How to Turn Standby Network Activity On or Off via Regedit

If you have Windows 10 Home, you can achieve the same effect as the Group Policy Editor with a couple of careful registry tweaks. Just make you read our safe registry editing guide first.

  1. Open registry editor

    Press “Start” and type “regedit”, clicking the first search result.

  2. Navigate to the Power Settings Registry key and create two DWORDs

    You can find the relevant power settings key at Computer\HKEY_LOCAL_MACHINE\SOFTWARE\Policies\Microsoft\Power\PowerSettings\f15576e8-98b7-4186-b944-eafa664402d9.

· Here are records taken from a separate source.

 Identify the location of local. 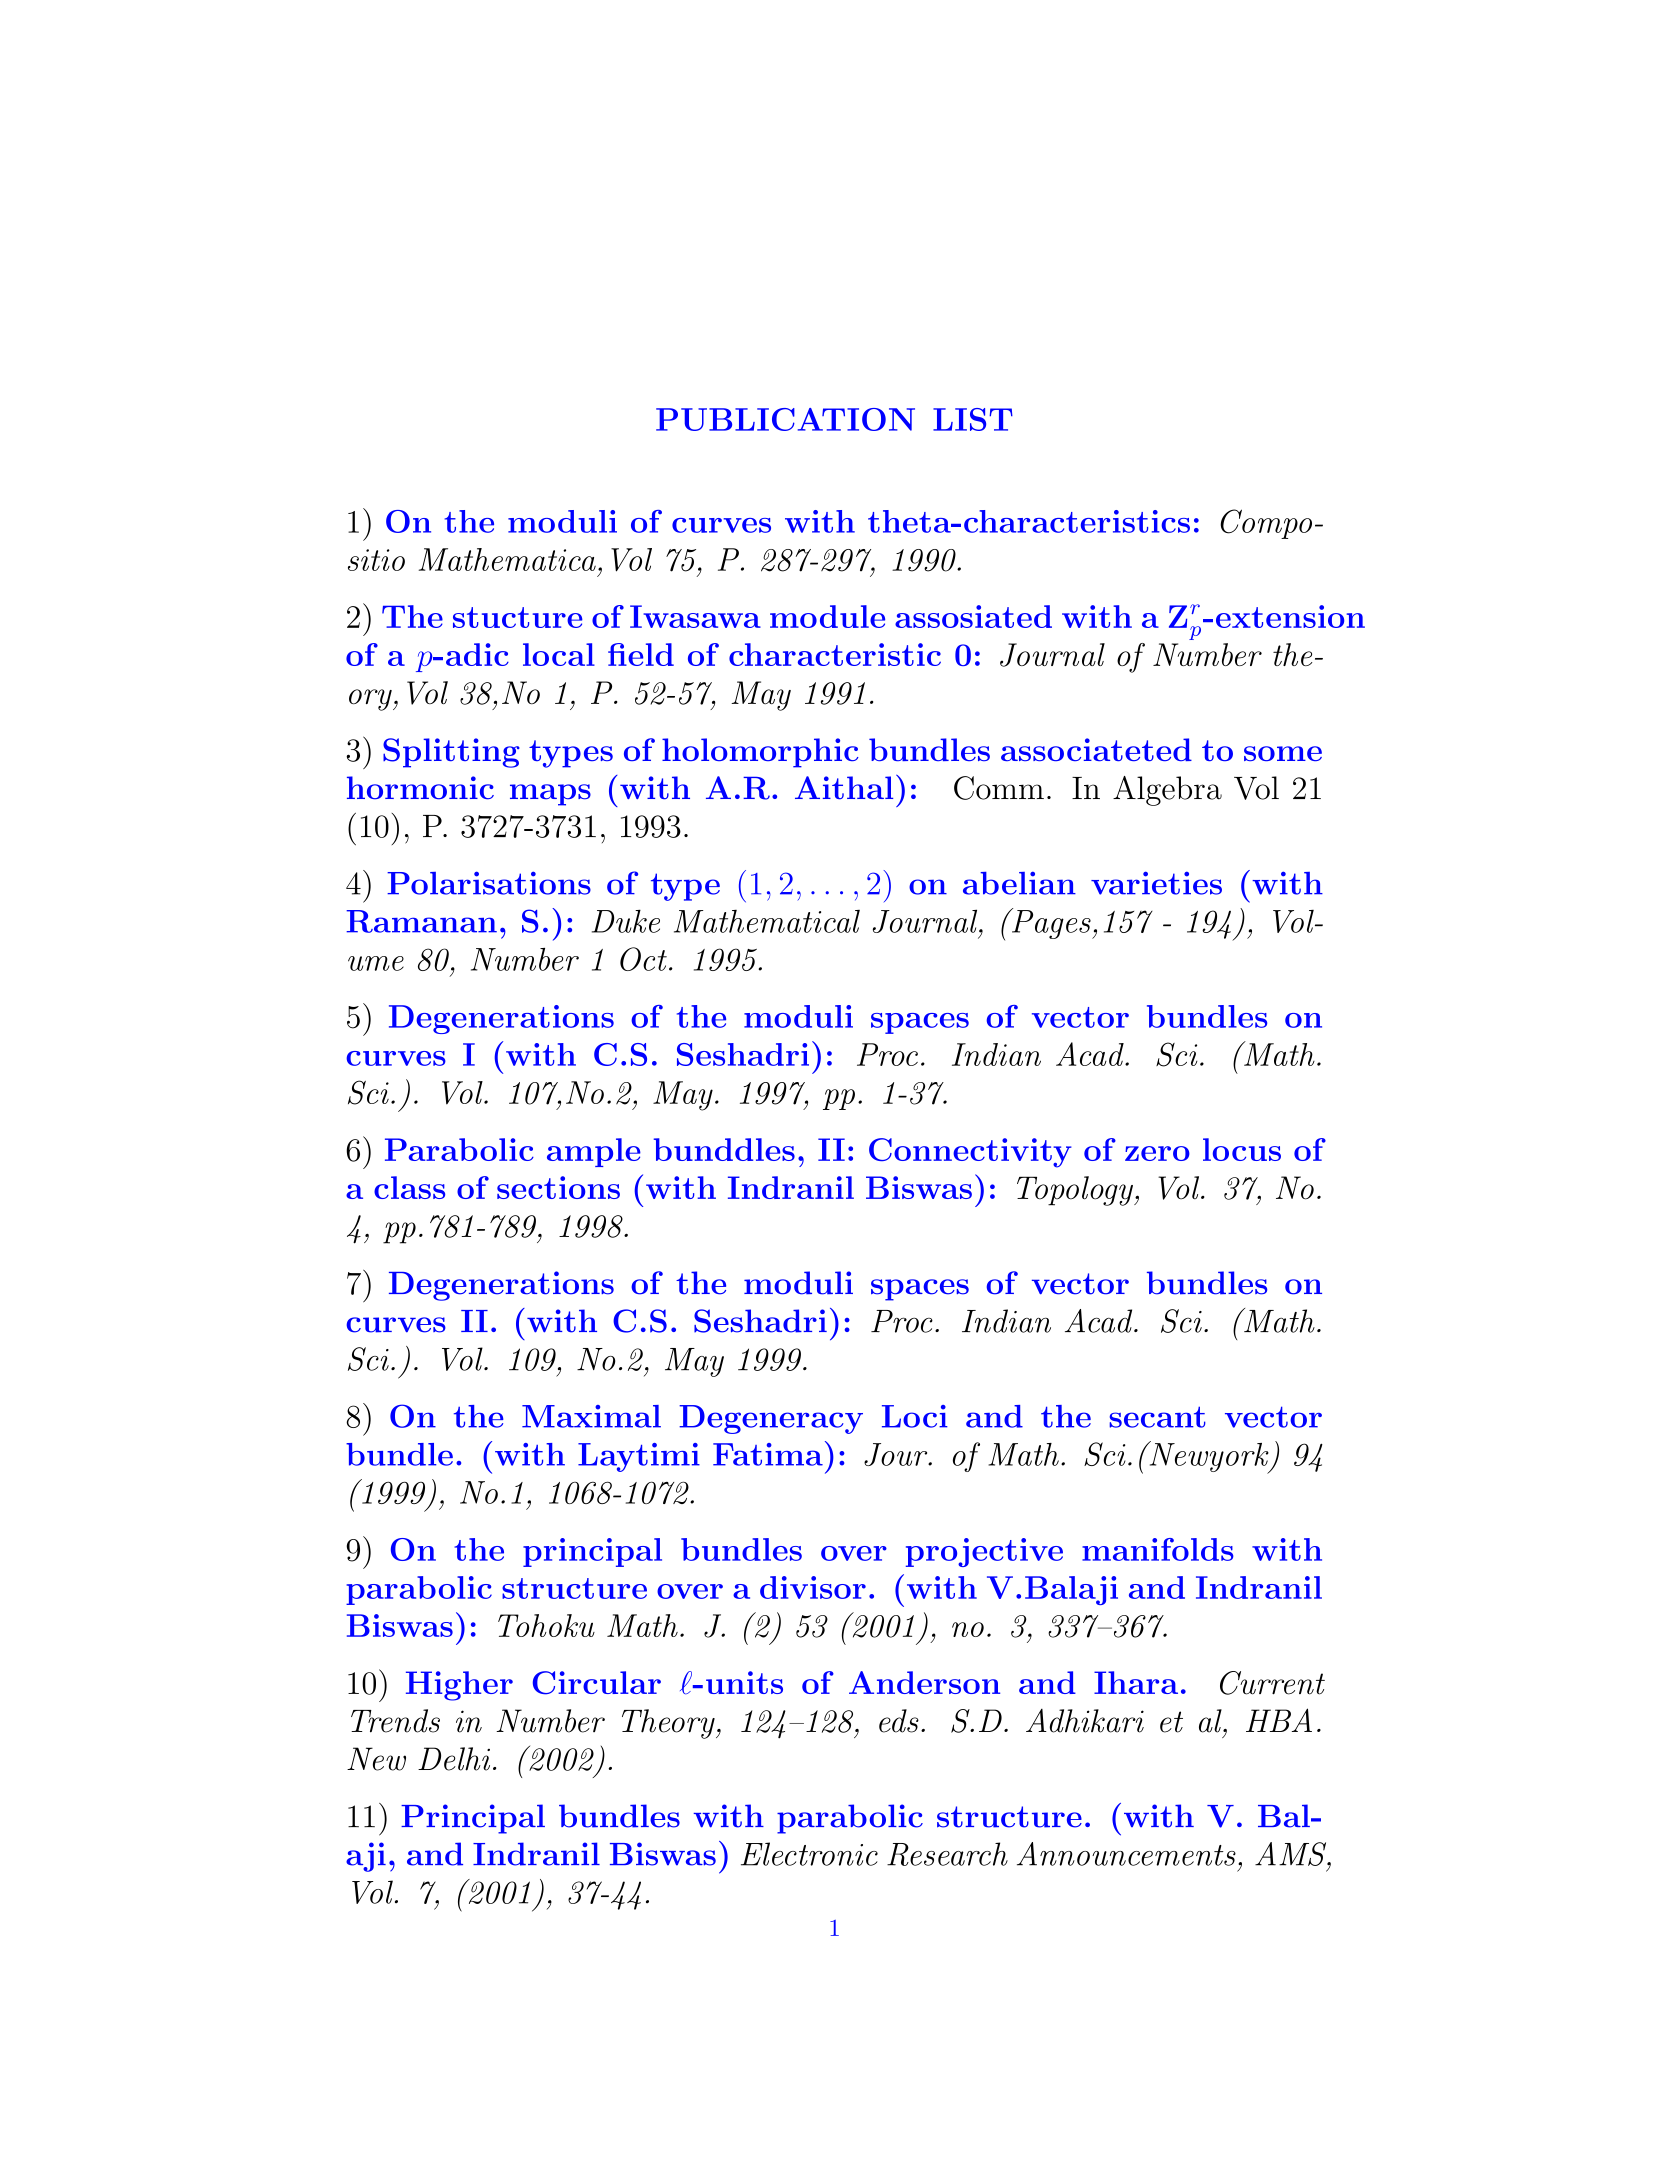
(559, 654).
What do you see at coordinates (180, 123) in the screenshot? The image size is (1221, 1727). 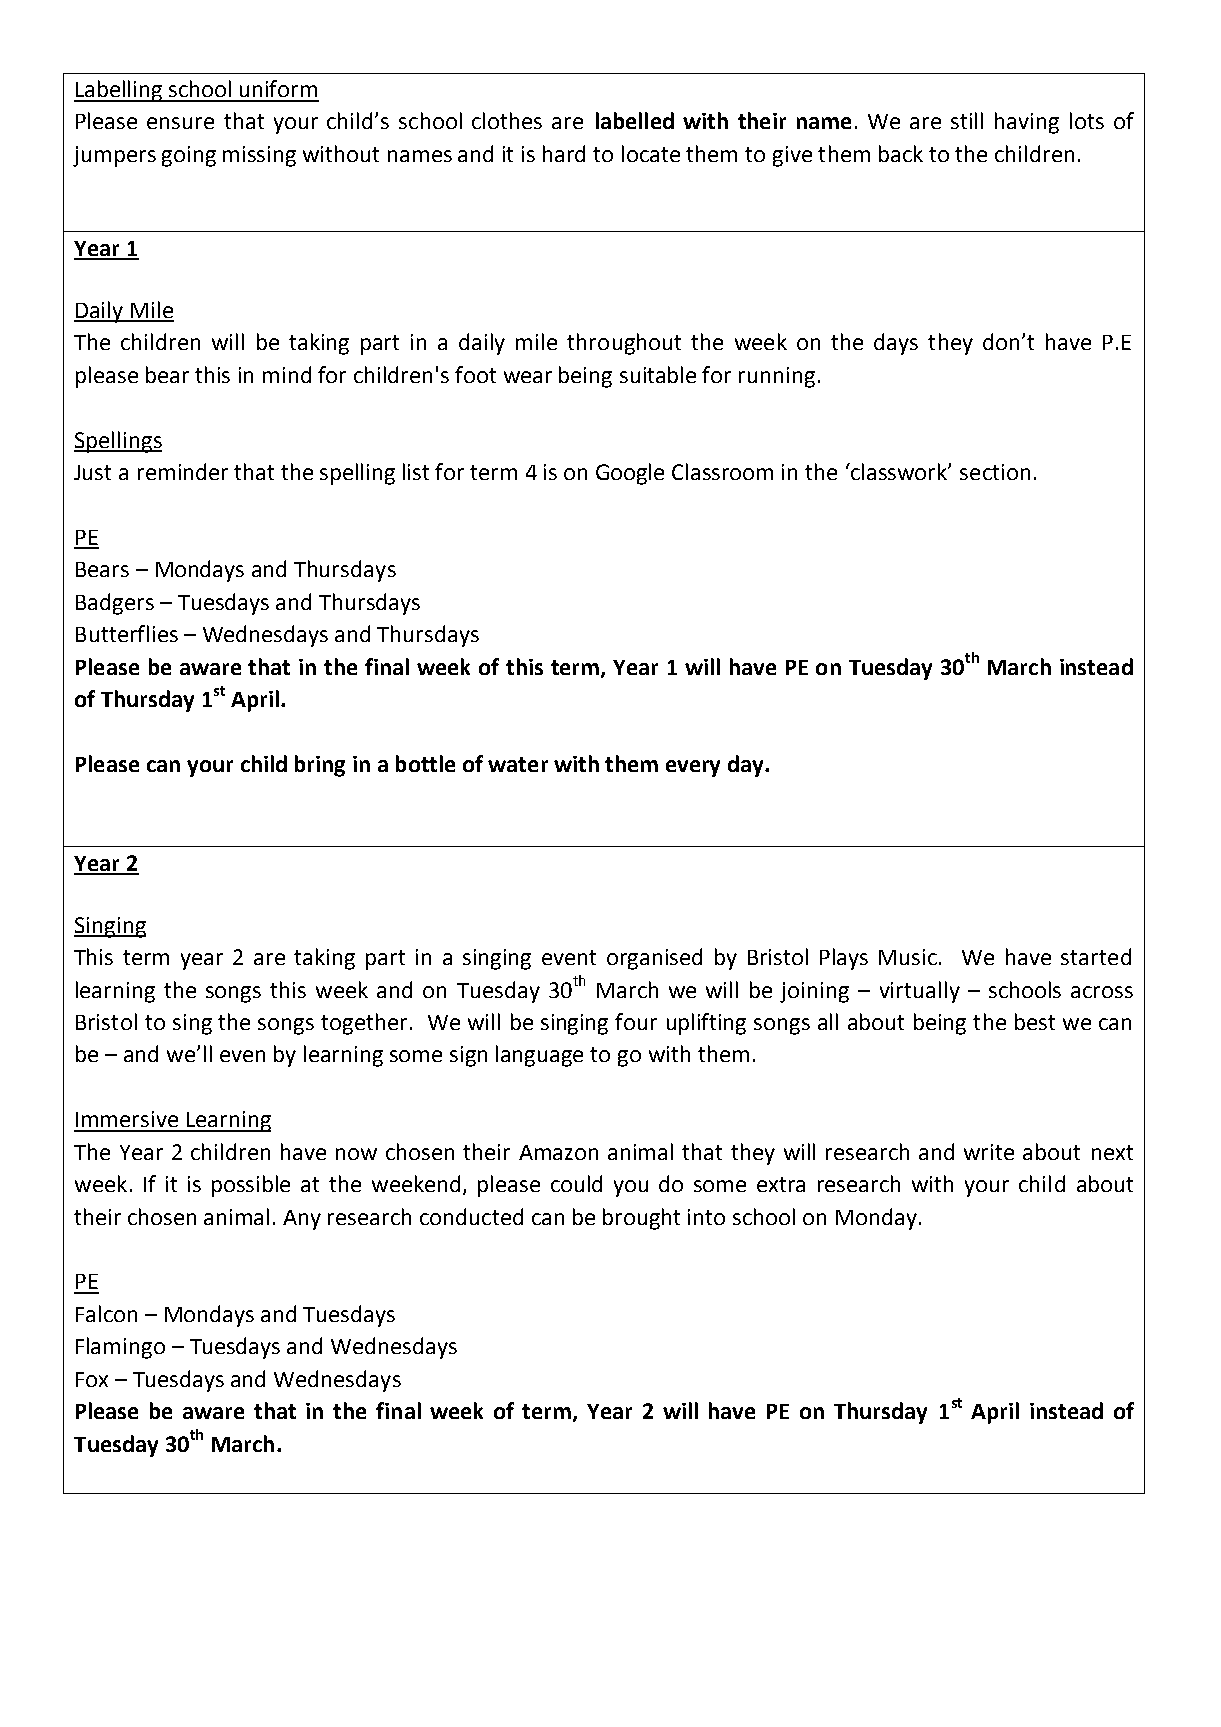 I see `ensure` at bounding box center [180, 123].
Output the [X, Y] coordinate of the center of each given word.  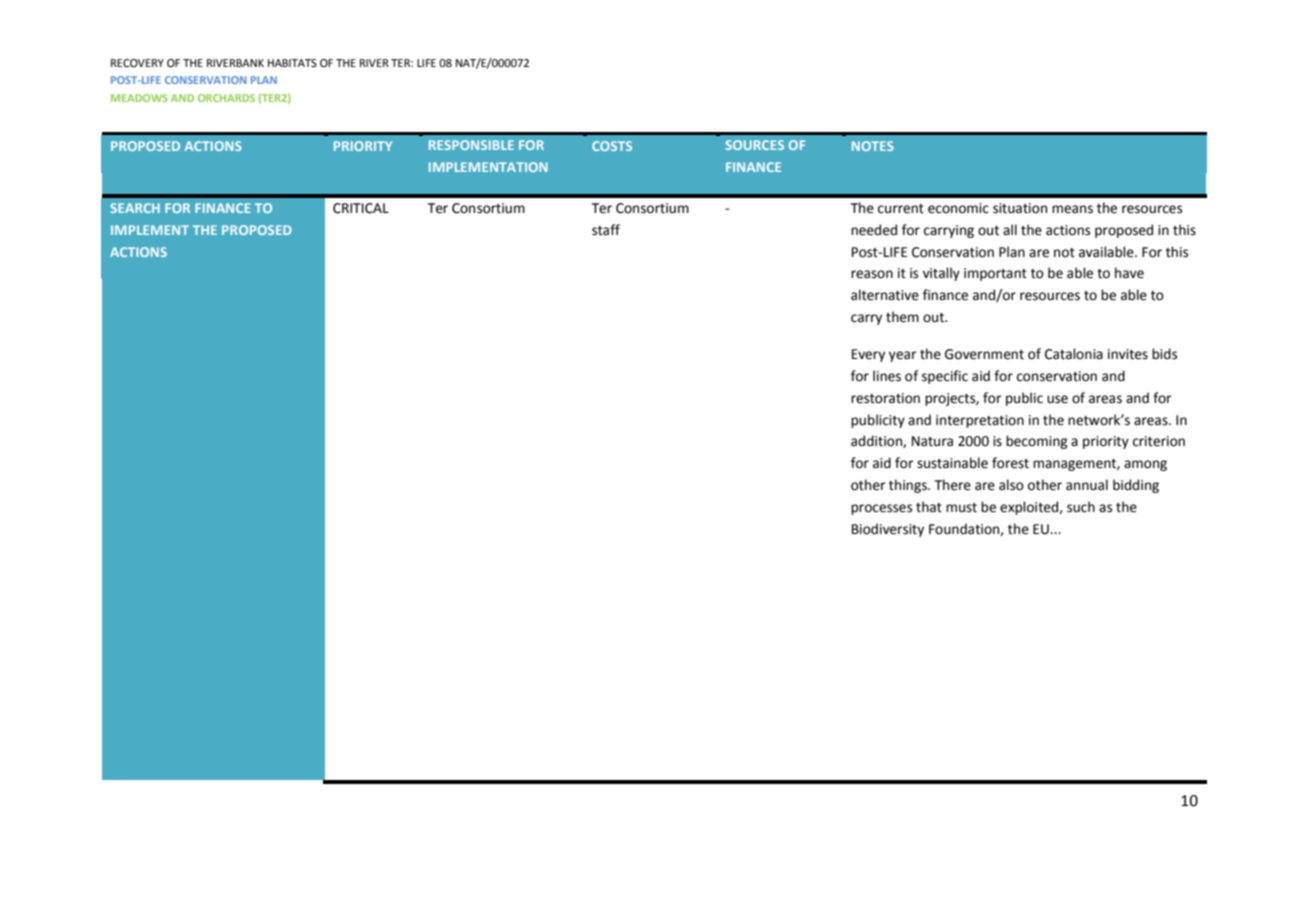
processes [881, 509]
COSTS [612, 146]
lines [887, 376]
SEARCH [135, 208]
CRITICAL [361, 208]
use [1057, 399]
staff [606, 230]
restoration [885, 398]
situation [1020, 208]
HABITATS [292, 63]
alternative [885, 295]
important [995, 274]
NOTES [873, 146]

    Once there, you’ll see two DWORDs, “ACSettingIndex” (plugged in) and “DCSettingIndex” (on battery). If you don’t see these DWORDs, it’s likely your chipset doesn’t support Modern Standby. If they’re not there but you’re 100% sure your device supports the feature, you can right-click any space and choose “New > DWORD (32-bit)”, naming them exactly as above.

  3. Modify the value data for both DWORDS to turn Modern Standby Network Connectivity on or off

    Double-click each DWORD and change the “Value data” to one of the following options:

    0: Disabled
    1: Enabled
    Delete key: Not configured

    Once you’re done with each, press “OK”.